At first glance, Jackiline Amina, clad in army print coveralls, blends in with her male counterparts. But while they do the same work — changing oil, replacing tires, and repairing car batteries — Jackiline is often singled out by customers.
“There is discrimination because sometimes when people bring their cars [for repairs], men say: You can’t do it. I say: I will. I’ll show you that a woman can do it,” Jackiline says.
For the last two years, she has been learning as much as possible about mechanics and ignoring the negative comments directed her way about her choice to do “men’s work.”
“When I began working with men, there was a lot of discouragement.”
“People said: You are a woman, you cannot manage. You are not strong and you are petite.”
Jackiline, 39, who is from Burundi, became a refugee at a young age when her family fled to Tanzania after her father was murdered. Jackiline spent her childhood there and had a family, but decades later, her life was at risk once again. Ethnic tensions in the region forced her to flee to Kenya, where she settled at the Kakuma Refugee Camp in 2013.

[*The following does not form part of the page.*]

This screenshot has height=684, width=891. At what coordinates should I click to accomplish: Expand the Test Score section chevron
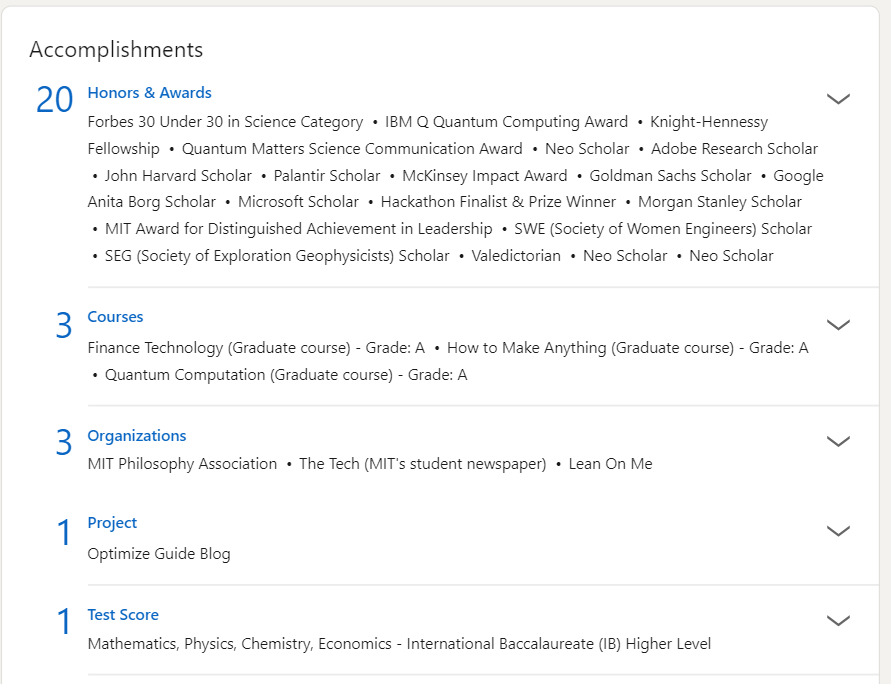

The camp and the nearby Kalobeyei refugee settlement, located in northwestern Kenya near the South Sudanese border, are home to 249,000 refugees and asylum-seekers.
With few opportunities, many refugees rely solely on aid distributed by the UN refugee agency UNHCR and humanitarian organizations. CARE, which has been working in Kenya since 1968, supports refugees in the Dadaab Refugee Camp near the southern border with food, water, hygiene, and education.
Some refugees in Kakuma work odd jobs such as washing people’s laundry and helping them fetch water from collection points, as Jackiline did when the father of her youngest child abandoned the family. But between these meager earnings and inadequate food rations, Jackiline says most families still struggle to make ends meet.
“I’ve found it’s a hard life, living in Kenya,” Jackiline said, sharing that she has participated in transactional sex in order to provide for her children.